The original article is here

A brief introduction:

As we know, there are two kinds of workloads in database: one is write-heavy and the other is read-heavy. With read-heavy workload, using B+Tree/B-Tree will bring with read optimization. But it will be expensive when doing modification operation (update, insert or deletion) due to we need to merge/split nodes or move items in nodes. B-Tree is 1) Sorted, 2) Self-balancing, 3) Logarithmic lookup time and 4) Mutable. With write-heavy workload, LSM-Trees (log-structured merge-tree) is an immutable disk-resident write-optimized data structure.

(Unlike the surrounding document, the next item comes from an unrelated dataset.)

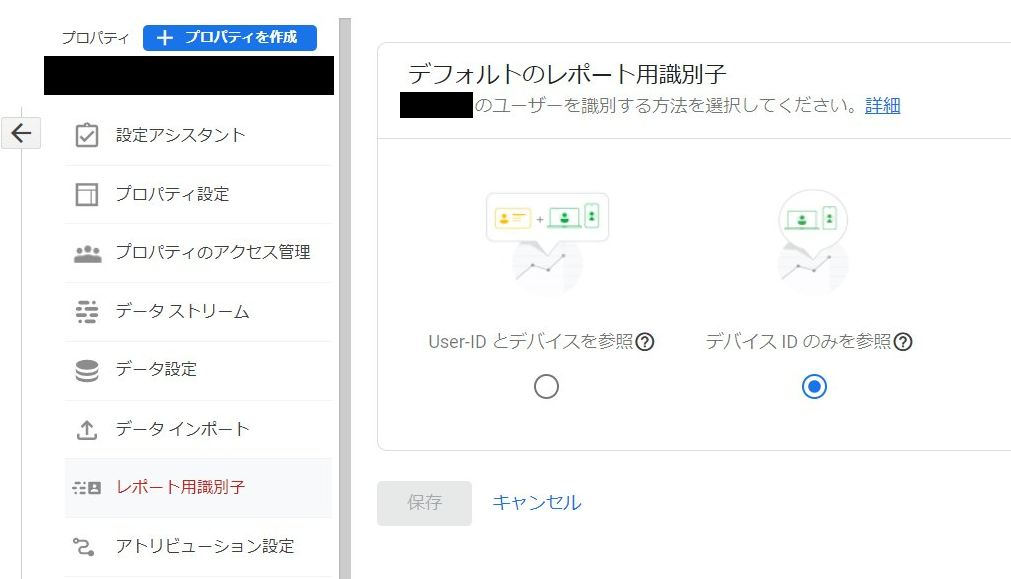The width and height of the screenshot is (1011, 579).
Task: Click the プロパティのアクセス管理 people icon
Action: [x=87, y=253]
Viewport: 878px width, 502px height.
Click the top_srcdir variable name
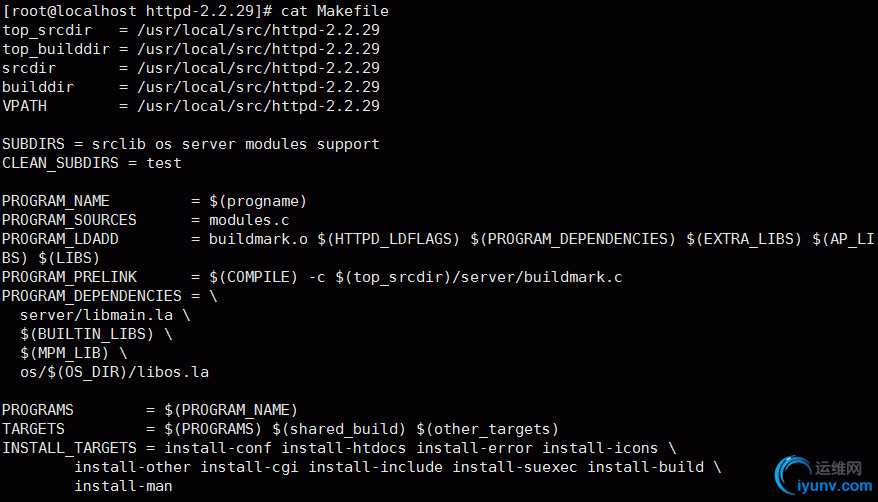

It will transform most of the modification operations to a log entry and put it to SSTable (Sorted String Tables). The upper layer of LSM-Tree is an in-memory skip-list or binary search tree to accelerate read operations. When its size reaches to the threshold, this data structure will be flushed to disk with compaction. LSM-Tree will be good for point-query and scan operation, but will not be friendly to find operation.

In order to batch these operation together for writing to disk with one IO operation, we need to use WAL (write ahead log) to guarantee atomicity and durability.

In conclusion, there is no convenient to achieve higher performance for both write and read operations, so we need to choose our data structure carefully.